Friday, August 18, 2006

One down several to go...

Well I finished Northanger Abbey and read some of the accompanying criticism in the Norton critical edition. I need to spend a bit more time with the criticism, but the next order of business is to read Evelina, by Fanny Burney. It's to be the first book on the list for the girls, so I must get cracking here. According to the Austen criticism, the Austen family knew much of Evelina by heart, so it has to be considered as an influence on Austen. In Northanger Abbey she gives Anne Radcliffe's The Mystery of Udolpho more attention. I managed to find that on line (it's definitely not in bookstores around here!) so I will be able to give the girls some taste of that as well.

I was pondering about all the lit class stuff yesterday and realized that I prepare as thoroughly for 3 girls as I ever did for a class of over 20. In fact, since I only have one prep instead of five, I probably prepare more thoroughly. I probably prepare nearly as thoroughly as I would for a college class. It is an exercise in self-indulgence to an extent because I get to spend time reading stuff I like to read, while being able to excuse it because of the class. I certainly don't get paid anything like a minimum wage for the time I put in. I never have, because frankly it's a labor of love, not a for profit occupation. I make back enough each year to cover the cost of books and gasoline to drive to Burlington to do my research, and parking fees while I'm at the university, and no more. As long as I'm not going in the hole, I figure it's worth it. I can't say that I don't wish I could find a way to make it pay enough to bring in a bit of extra money, but there simply isn't a big enough population out there for it to do that. When I had three tutoring sessions I was actually making a little money, but with only one, I just break even. Of course since I don't actually make any money it doesn't effect our taxes, it all comes out in expenses.

What I do gain in all of this is a wonderful relationship with some teenagers and the sense that I am making a difference in their lives. Because of the nature of the class, discipline issues are non-existant. We get to sit around and talk about books, I assign the occasional piece of written work and critique it after it's completed. We go off on tangents that largely concern our common Catholic faith. The girls tell me they've learned more from me than from all their years in CCD. It's sort of like being a grandmother, I get all the fun of being with them, discussing things with them, enjoying their company without being the one to tell them to clean their rooms, do the dishes, not argue with their siblings, or do their homework.
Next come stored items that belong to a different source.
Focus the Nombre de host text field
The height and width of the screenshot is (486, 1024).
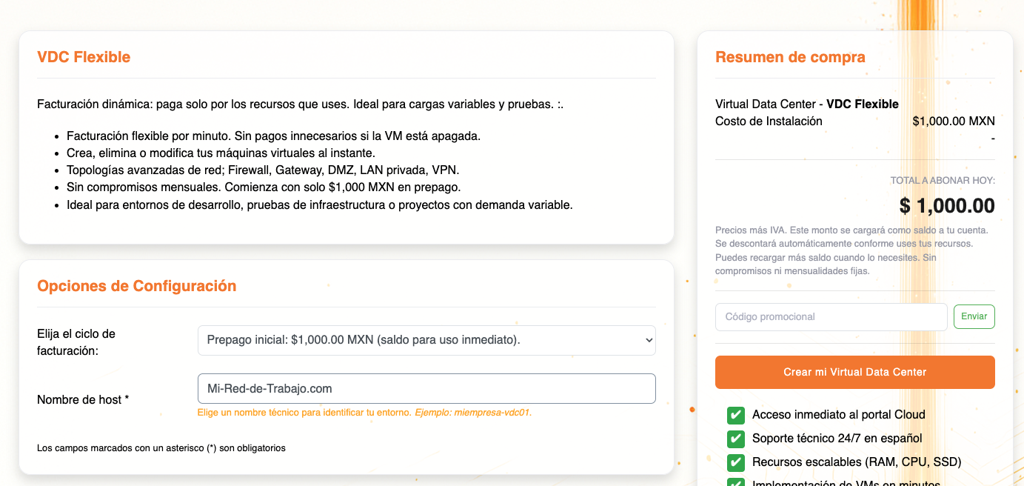pos(426,388)
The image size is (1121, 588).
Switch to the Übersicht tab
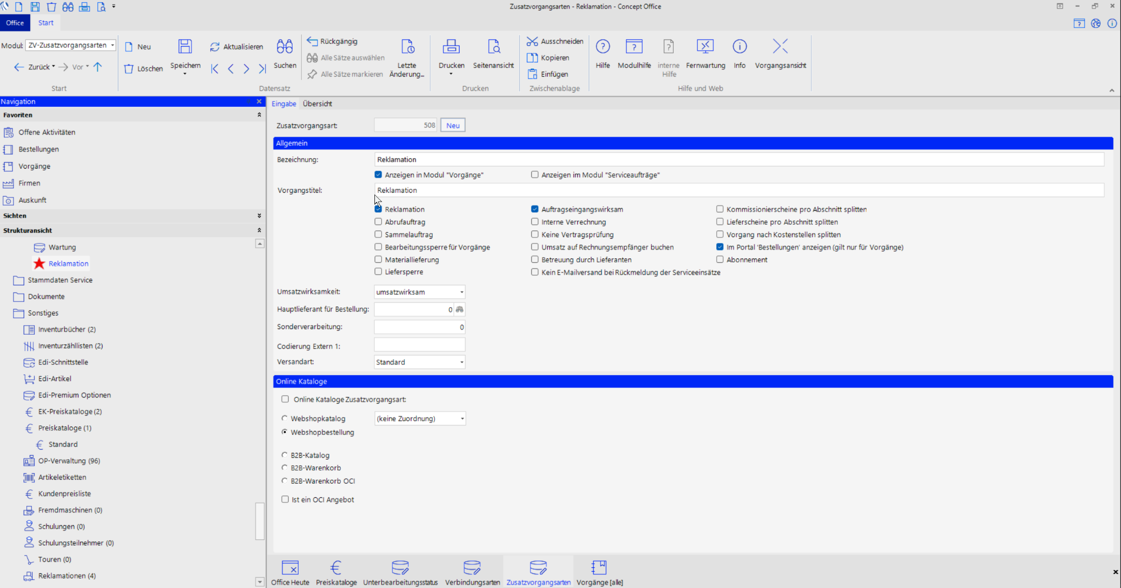point(317,104)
I have them for a limited period of time and then I get to send them back to their parents. It's far better than a classroom where I have to monitor uniforms, gum chewing, note passing, and general disruption. Homeschooling other people's kids is actually even more fun than homeschooling your own, at least when the kids you're teaching are as nice as the ones I've had in recent years.

Now if I could keep doing this while still finding another way to generate a little income...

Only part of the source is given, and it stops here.